- O ministro do Supremo Tribunal Federal, Flávio Dino, defende a regulamentação das redes sociais para assegurar a liberdade nas plataformas e afirma que o Marco Civil da Internet precisa ser atualizado, já que 11 anos sem mudanças significativas é muito tempo.
- Dino criticou a hiperjudicialização do Judiciário e diz que a aprovação de uma nova legislação pelo Congresso seria um avanço; ele ressalta as dificuldades do Legislativo em meio à polarização, mas afirma que o STF pode atuar onde o Congresso não avança.
- Na avaliação do ministro, a Câmara aprovou um projeto que limita decisões monocráticas do STF; ele reforça que todas as decisões relevantes da Corte são colegiadas e que a proposta, encaminhada ao Senado, busca restringir ações de partidos menores.
- O senador Rodrigo Pacheco, presidente do Senado, apoiou a ideia de regulamentar as decisões monocráticas, afirmando que apenas um colegiado deve questionar a constitucionalidade de leis aprovadas pelas duas casas do Congresso.
O ministro do Supremo Tribunal Federal (STF), Flávio Dino, defendeu a regulamentação das redes sociais, afirmando que essa medida é essencial para garantir a liberdade nas plataformas digitais. Em declarações feitas na quinta-feira, 23 de outubro, Dino destacou que a atualização do Marco Civil da Internet é necessária, pois 11 anos sem mudanças significativas em um contexto de rápida evolução tecnológica é um período excessivo.

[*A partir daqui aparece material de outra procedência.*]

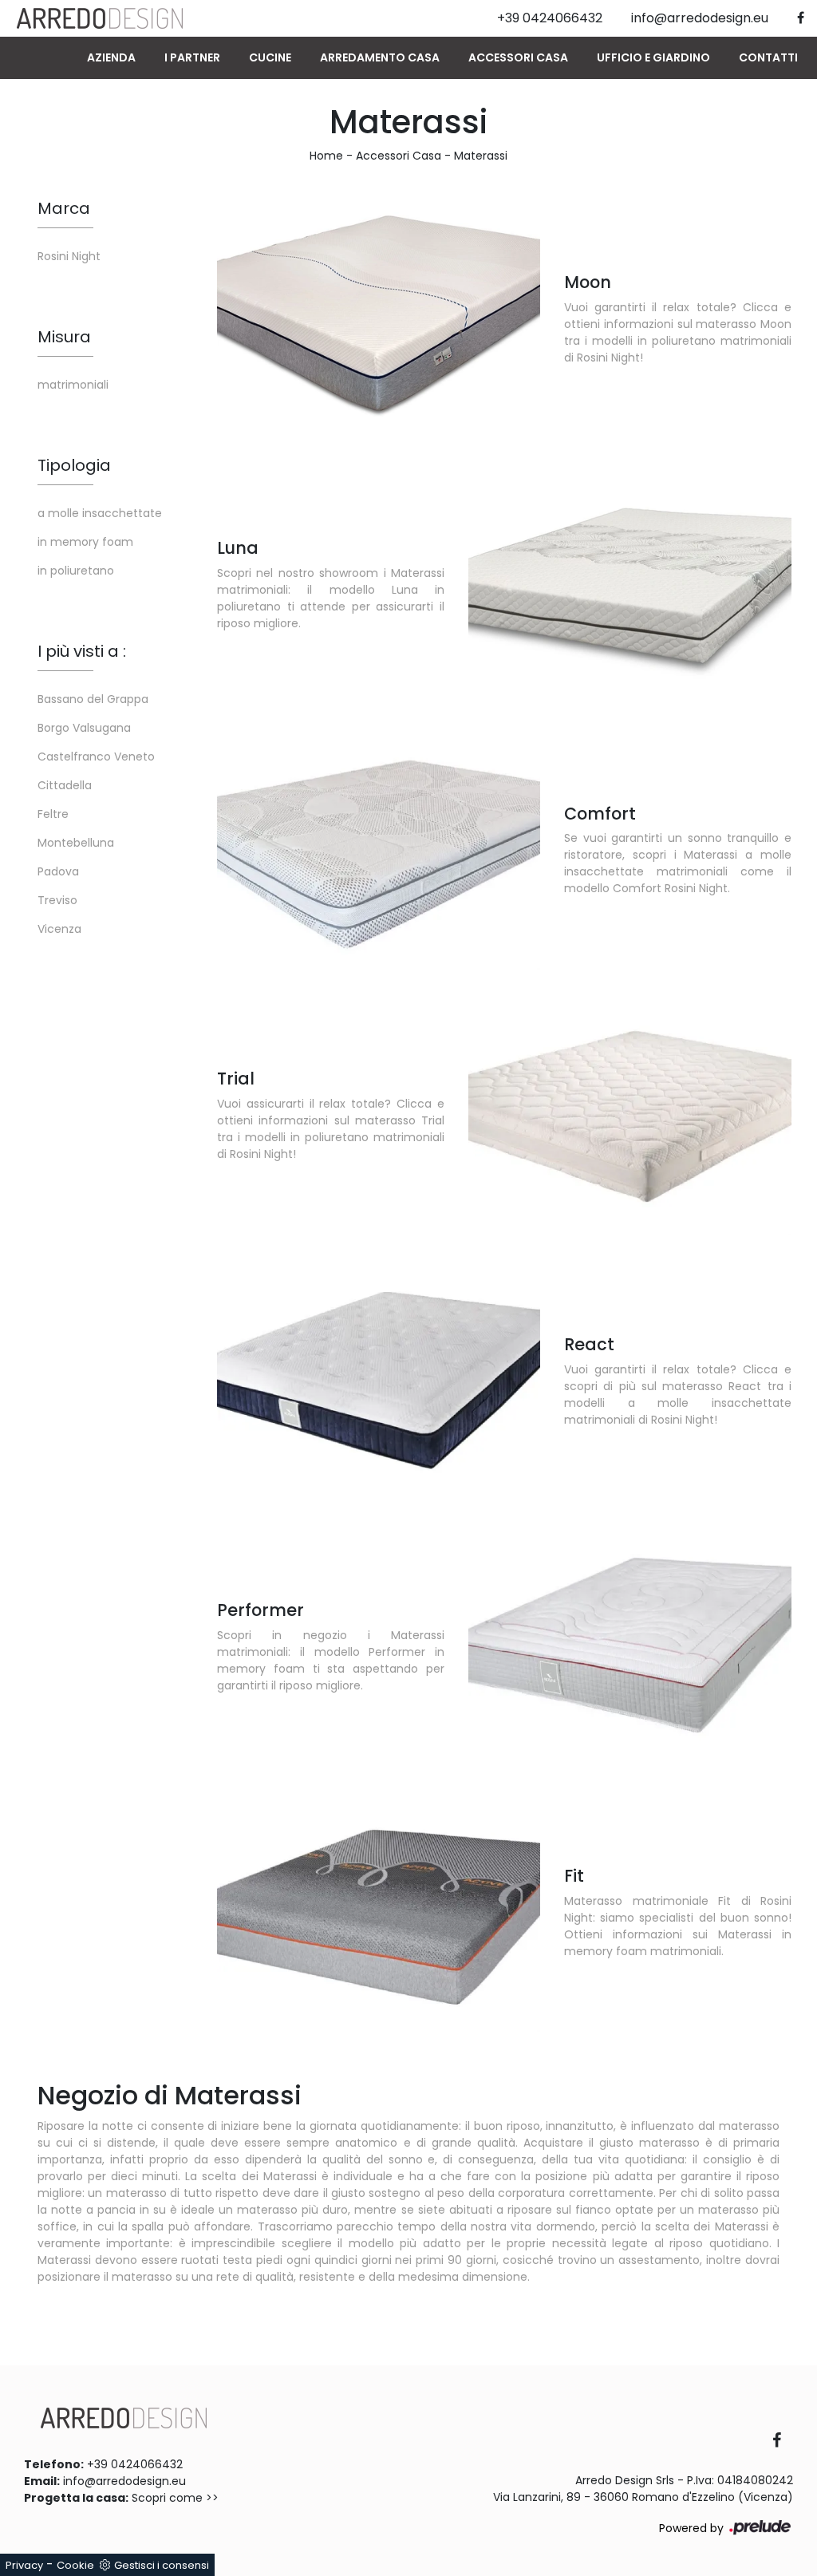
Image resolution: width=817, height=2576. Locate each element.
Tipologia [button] (74, 465)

Dino criticou a hiperjudicialização que afeta o Judiciário e ressaltou que a aprovação de uma nova legislação pelo Congresso seria um avanço significativo. Ele reconheceu as dificuldades enfrentadas pelo legislativo em meio à polarização política, que torna a atividade legislativa mais onerosa. O ministro frisou que, apesar das limitações do STF, a Corte pode atuar em áreas onde o Congresso não avança.
Críticas e Propostas
Durante sua fala, Dino também abordou a recente aprovação na Câmara dos Deputados de um projeto que limita as decisões monocráticas do STF. Ele enfatizou que todas as decisões relevantes do Supremo são colegiadas, desmistificando a ideia de que a Corte frequentemente toma decisões isoladas. A proposta, agora encaminhada ao Senado, visa restringir ações de partidos menores no Supremo.
O senador Rodrigo Pacheco (PSD-MG) apoiou a ideia de regulamentar as decisões monocráticas, afirmando que apenas um colegiado deveria questionar a constitucionalidade de leis aprovadas pelas duas Casas do Congresso. Pacheco, que é cotado para uma vaga no STF, destacou a importância de um processo legislativo robusto para garantir a legitimidade das decisões judiciais.